Exercise aim = Beginning with the line that contains "Image resolution: width=757, height=2576." and ending with the line that contains "4415 South King", reproduce the lines of the entries below exactly, omitting pictures.

*** Input for this task ***

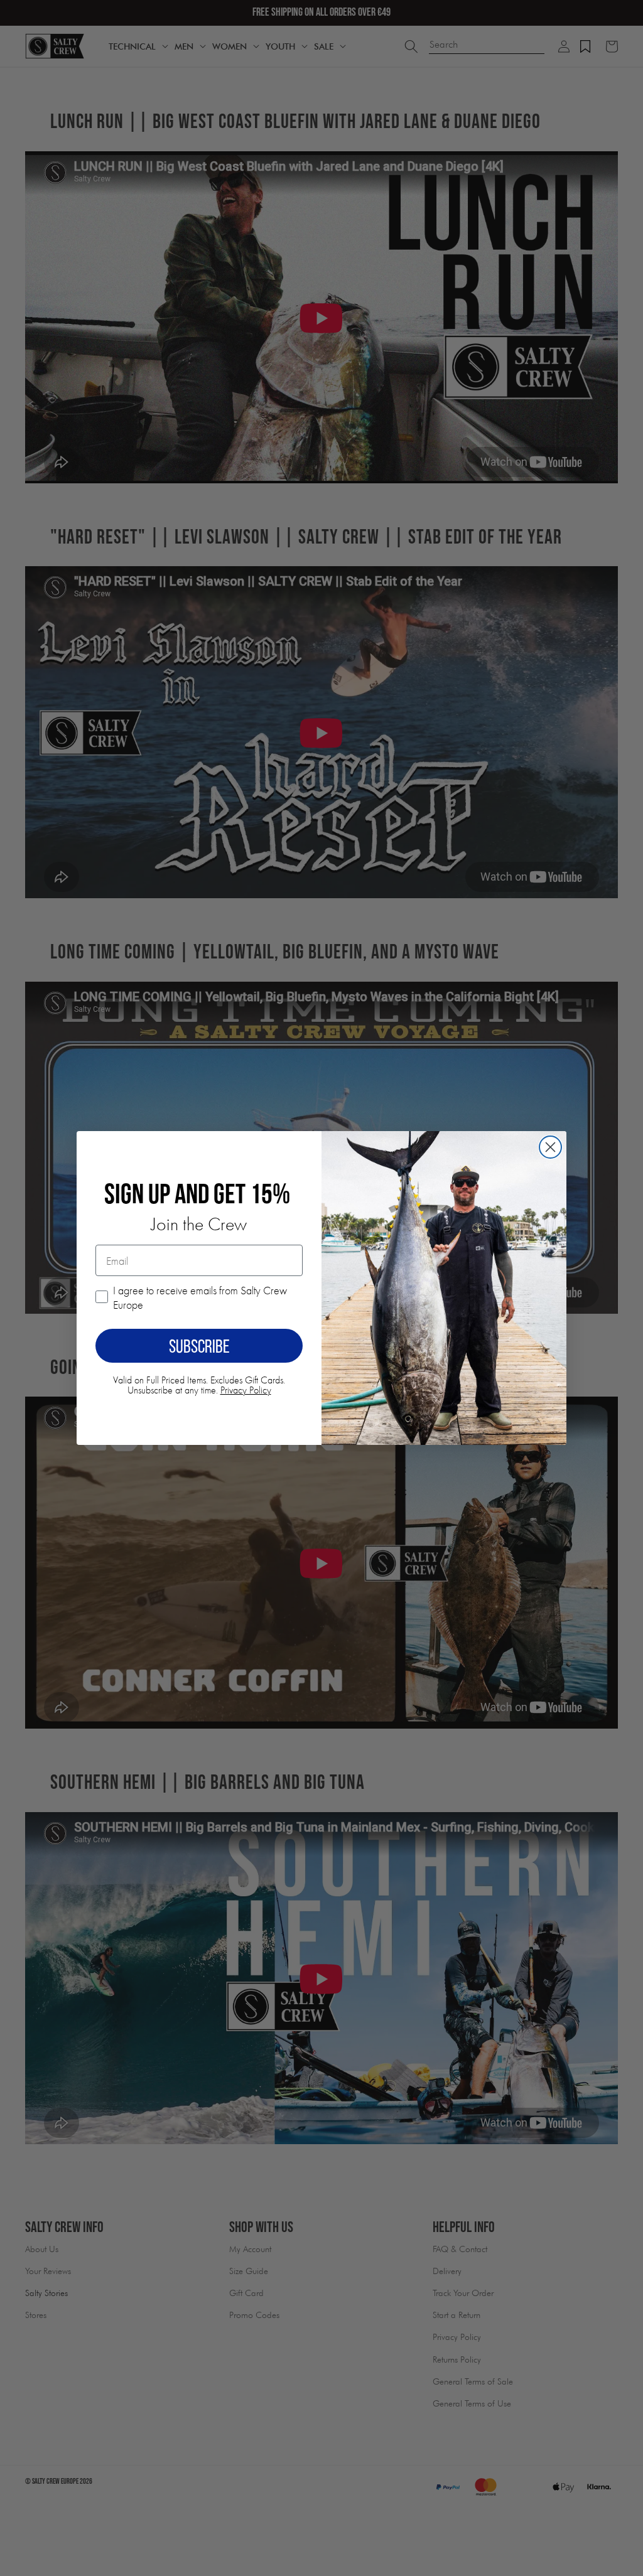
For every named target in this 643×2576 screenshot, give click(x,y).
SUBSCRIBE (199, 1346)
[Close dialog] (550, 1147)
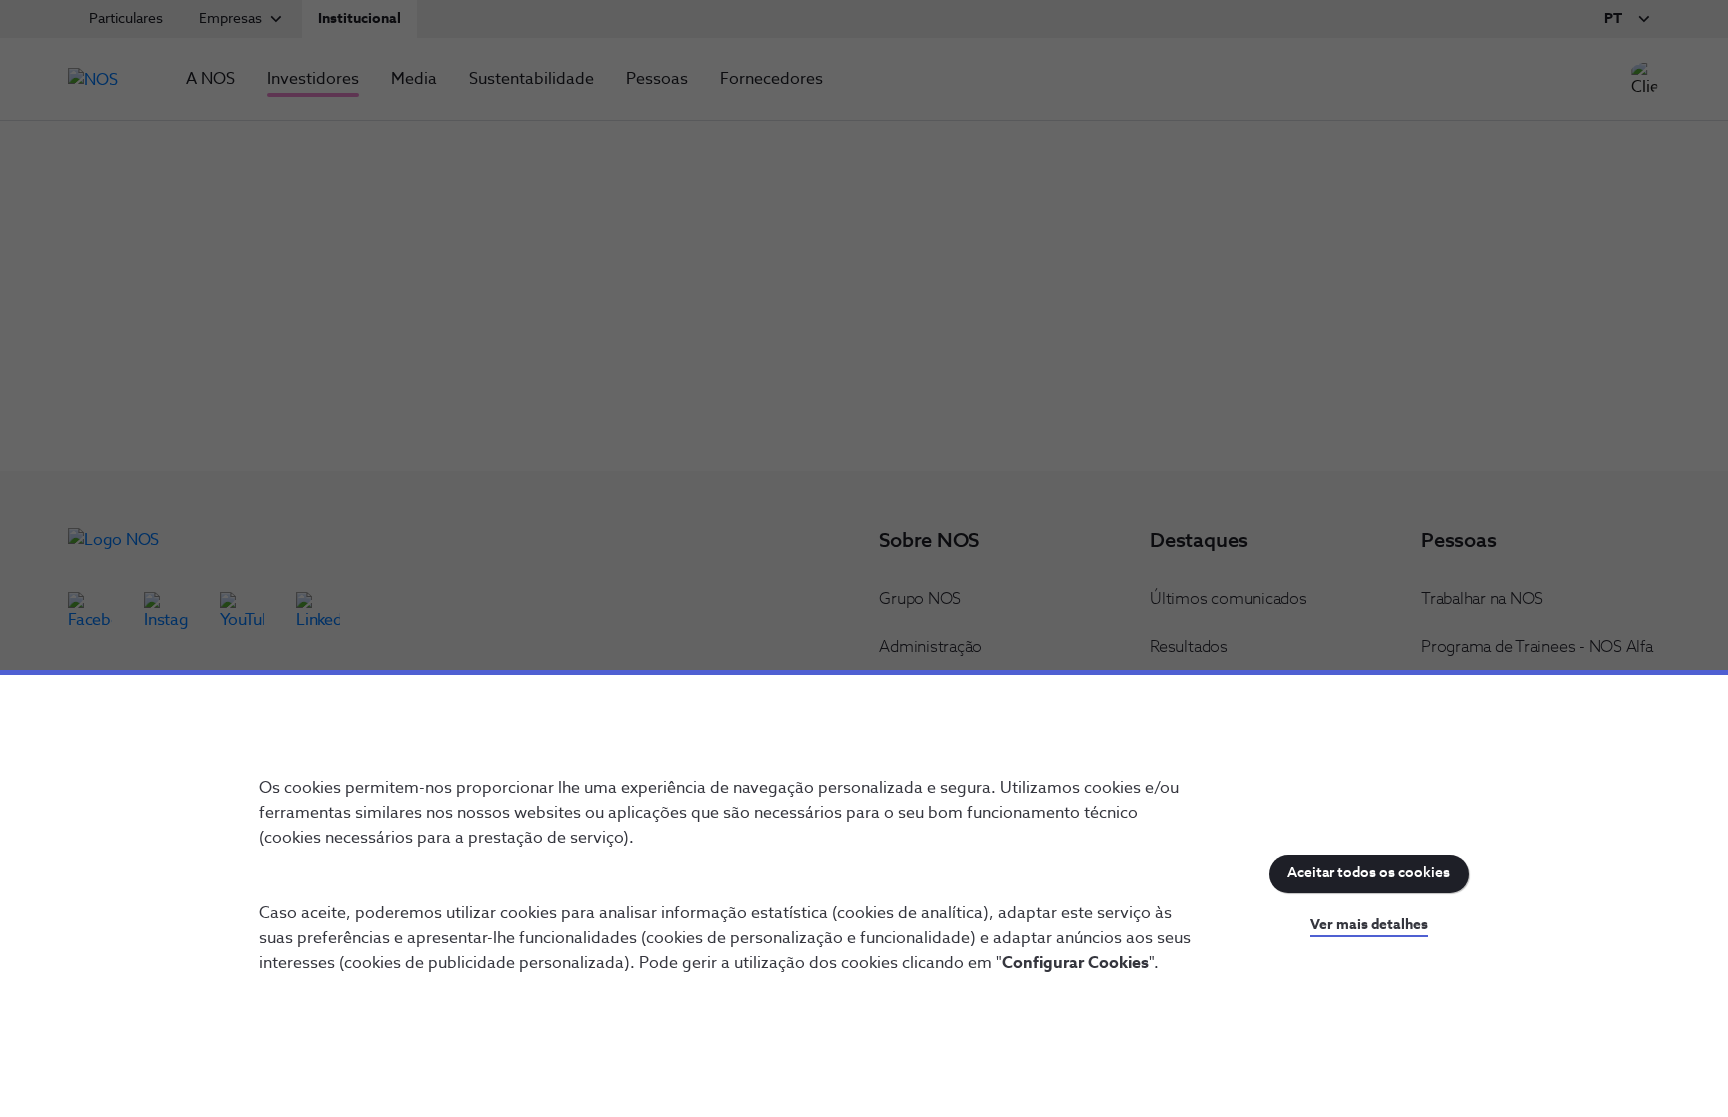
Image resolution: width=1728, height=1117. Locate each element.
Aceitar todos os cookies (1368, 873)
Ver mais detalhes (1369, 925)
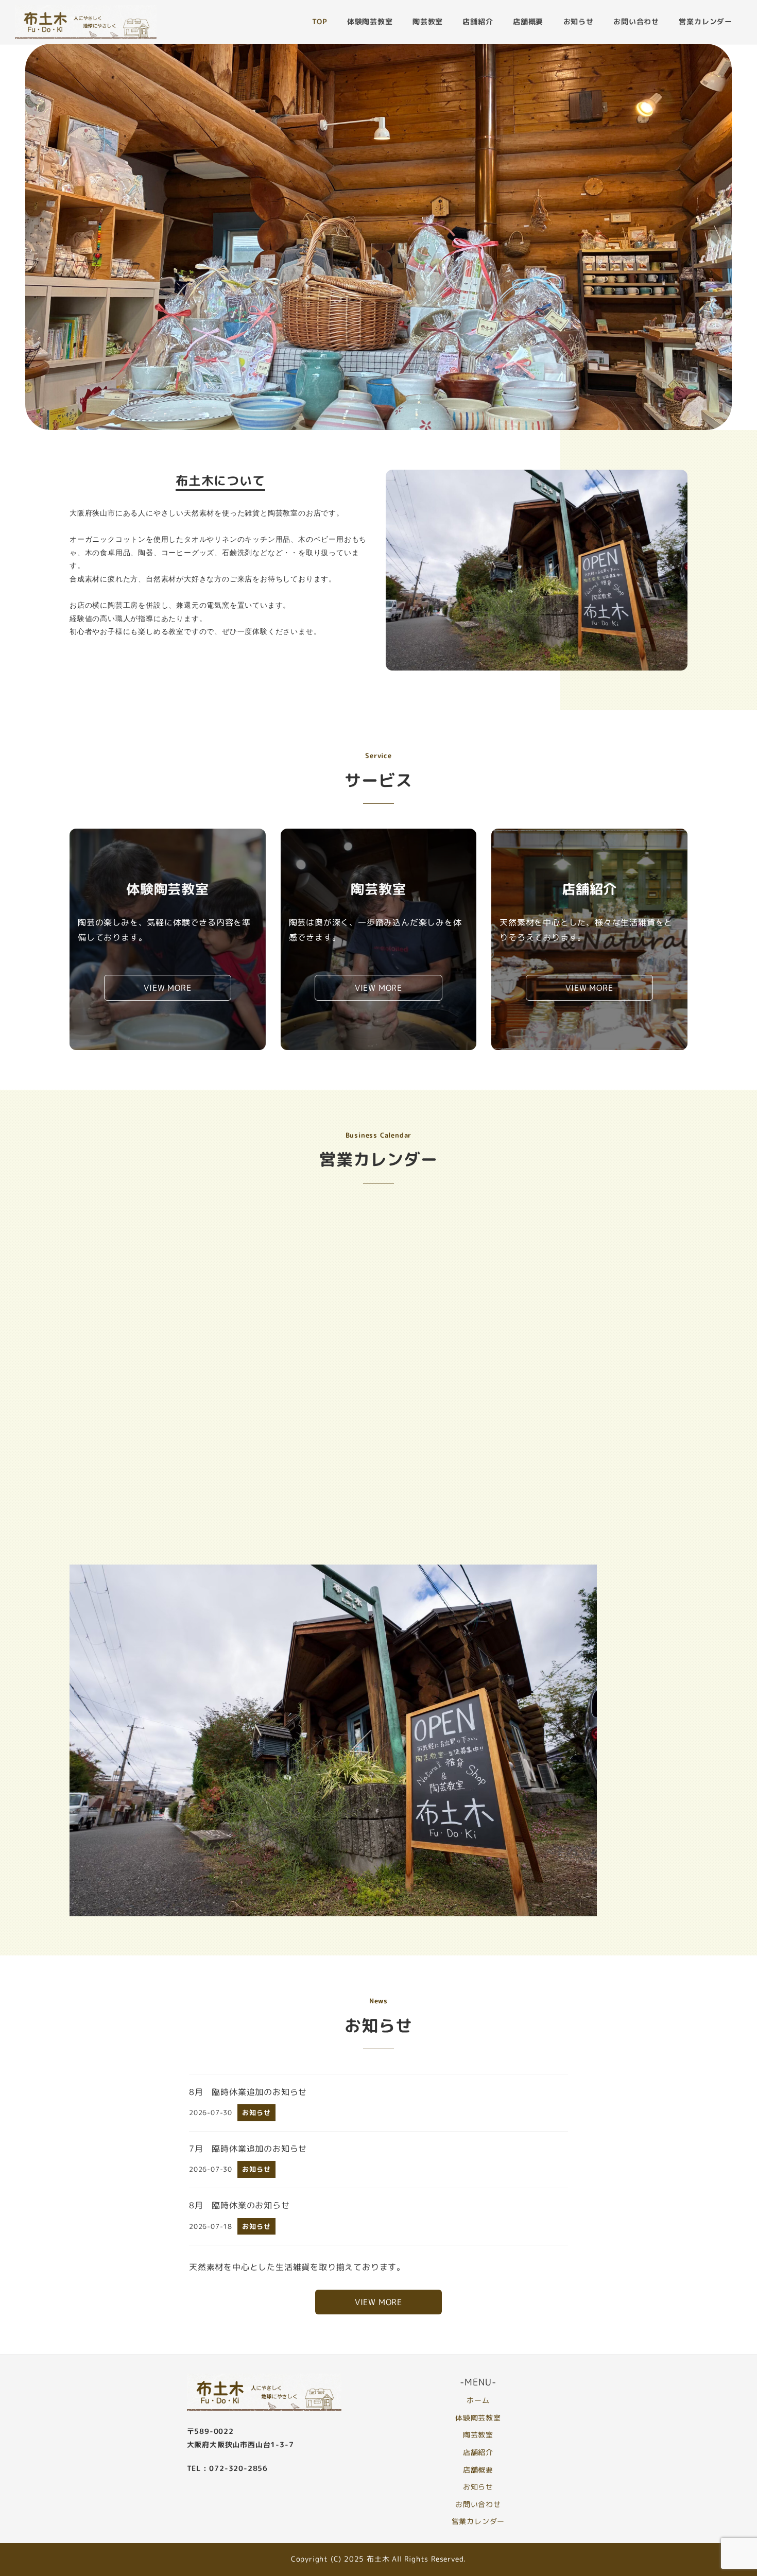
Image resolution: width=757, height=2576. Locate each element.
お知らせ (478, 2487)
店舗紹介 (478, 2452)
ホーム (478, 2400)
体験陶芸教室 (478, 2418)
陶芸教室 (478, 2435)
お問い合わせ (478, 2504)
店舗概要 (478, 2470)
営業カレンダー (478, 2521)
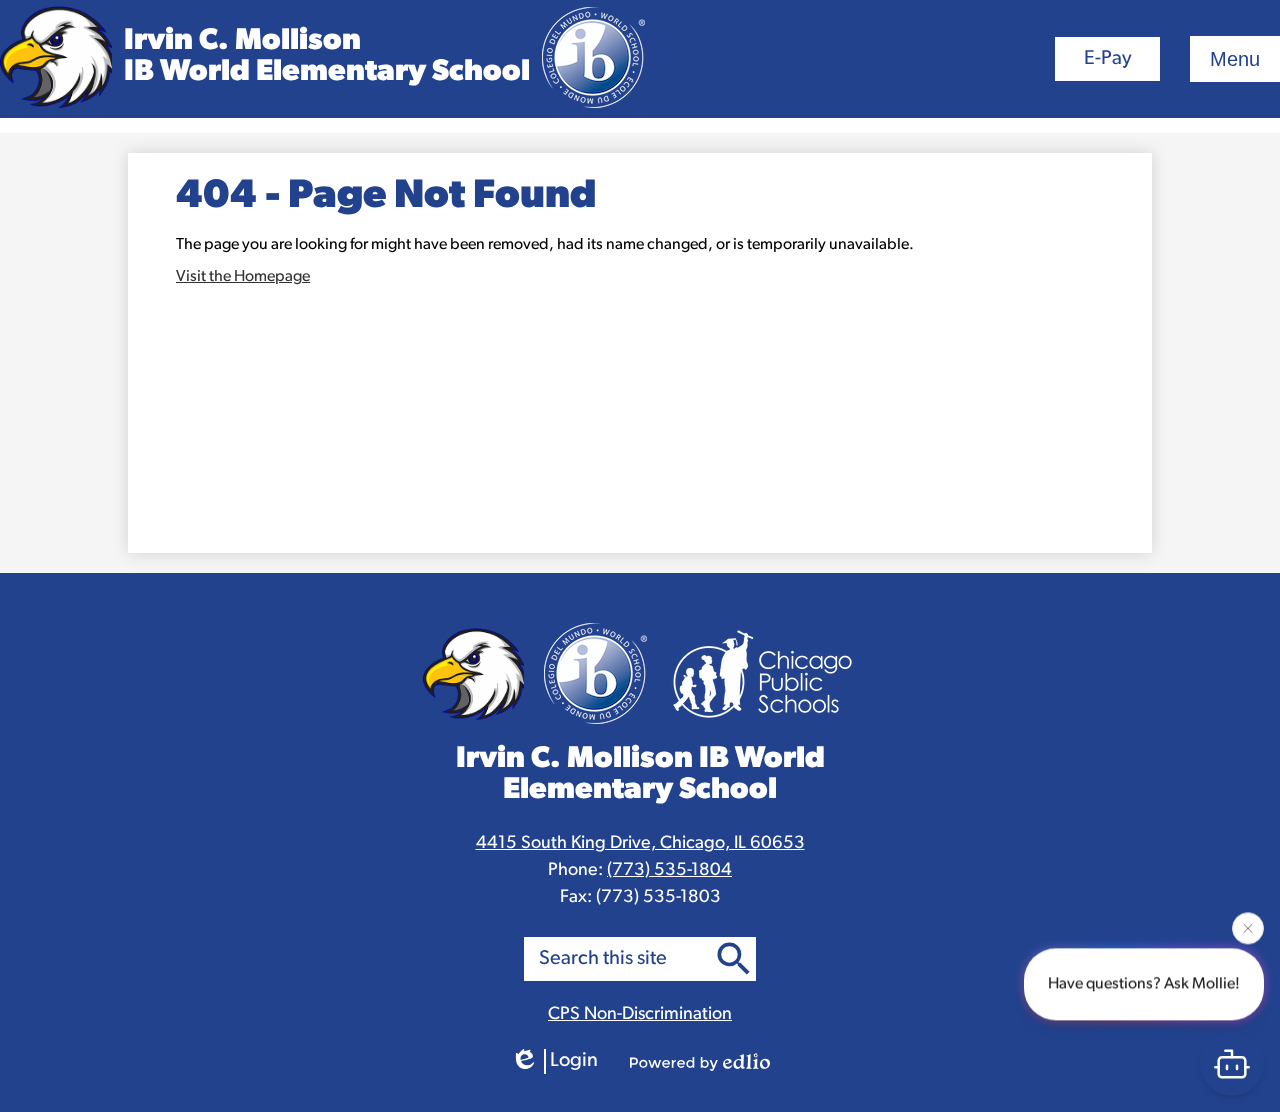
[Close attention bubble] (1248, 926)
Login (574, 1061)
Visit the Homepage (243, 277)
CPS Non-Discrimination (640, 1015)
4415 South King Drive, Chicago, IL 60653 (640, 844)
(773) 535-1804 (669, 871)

*** End of Input for this task ***

Task answer =
Image resolution: width=757, height=2576. Locate each element.
お知らせ (478, 2487)
店舗紹介 (478, 2452)
ホーム (478, 2400)
体験陶芸教室 (478, 2418)
陶芸教室 (478, 2435)
お問い合わせ (478, 2504)
店舗概要 (478, 2470)
営業カレンダー (478, 2521)
[Close attention bubble] (1248, 926)
Login (574, 1061)
Visit the Homepage (243, 277)
CPS Non-Discrimination (640, 1015)
4415 South King Drive, Chicago, IL 60653 (640, 844)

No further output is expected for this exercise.